Name: Yogesh Wadadekar
Affiliation: NCRA-TIFR
Conference ID: ASI2020_560
Title : Some novel applications of deep learning to astronomical problems
Authors and Co-Authors : Yogesh Wadadekar (NCRA-TIFR) Omkar Bait (NCRA-TIFR) Shraddha Surana (ThoughtWorks) Harsh Grover (BITS, Pilani) Lijo T. George (NCRA-TIFR)
Abstract Type : Poster
Abstract Category : Instrumentation and Techniques
Abstract : Machine Learning algorithms based on neural networks are good tools for both classification and regression problems, in many data rich fields of science. In the present era, astronomy has become extremely data rich and machine learning can now be applied to many different problems in the astronomy domain. A specific machine learning architecture called deep learning with many hidden layers in the network has emerged as a very powerful and accurate option in many areas. Excellent implementations of deep learning techniques are also freely available.

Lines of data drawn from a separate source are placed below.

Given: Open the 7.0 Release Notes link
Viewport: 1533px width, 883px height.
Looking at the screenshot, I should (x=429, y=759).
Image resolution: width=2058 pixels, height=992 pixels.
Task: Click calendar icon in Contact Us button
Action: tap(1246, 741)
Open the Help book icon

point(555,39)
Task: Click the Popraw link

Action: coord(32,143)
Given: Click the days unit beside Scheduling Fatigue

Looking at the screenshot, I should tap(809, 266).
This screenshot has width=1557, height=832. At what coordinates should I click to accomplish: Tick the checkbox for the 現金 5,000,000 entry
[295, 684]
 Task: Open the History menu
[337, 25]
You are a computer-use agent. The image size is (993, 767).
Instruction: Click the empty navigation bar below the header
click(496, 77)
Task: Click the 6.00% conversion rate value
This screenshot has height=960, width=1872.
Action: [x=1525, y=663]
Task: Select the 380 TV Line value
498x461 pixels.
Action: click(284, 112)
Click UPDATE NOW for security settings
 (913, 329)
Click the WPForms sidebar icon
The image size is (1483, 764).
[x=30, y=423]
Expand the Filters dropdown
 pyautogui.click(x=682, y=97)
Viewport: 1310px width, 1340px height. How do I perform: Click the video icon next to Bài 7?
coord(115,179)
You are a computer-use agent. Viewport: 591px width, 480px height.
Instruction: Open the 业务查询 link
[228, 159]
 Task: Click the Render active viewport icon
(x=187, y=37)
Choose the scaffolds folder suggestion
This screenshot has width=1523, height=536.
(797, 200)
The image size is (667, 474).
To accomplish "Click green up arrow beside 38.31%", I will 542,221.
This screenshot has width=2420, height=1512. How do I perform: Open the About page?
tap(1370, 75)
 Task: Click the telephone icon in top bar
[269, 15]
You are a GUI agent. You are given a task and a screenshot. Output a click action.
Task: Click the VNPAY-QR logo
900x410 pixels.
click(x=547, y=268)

We have effectively applied supervised deep learning techniques to address a number of diverse problems which include (1) predicting star-formation histories of galaxies using flux measurements in 21 broad bands from UV to far-infrared (2) predicting the bulge-to-total luminosity ratio of galaxies from $gri$ color composite images and (3) classifying radio galaxy images into subclasses - compact, FR-I, FR-II, and bent tail. In all these applications, our deep learning models are able to make robust predictions with low error rates and in real time once the model has been trained. We highlight the challenges faced in terms of data size, availability, features, processing ability and importantly, the interpretability of results for these problems. In coming years, as the data tsunami in astronomy grows exponentially with the commissioning of facilities like the the SKA and the LSST, increased use of machine learning to understand the underlying physics in the information captured seems inevitable.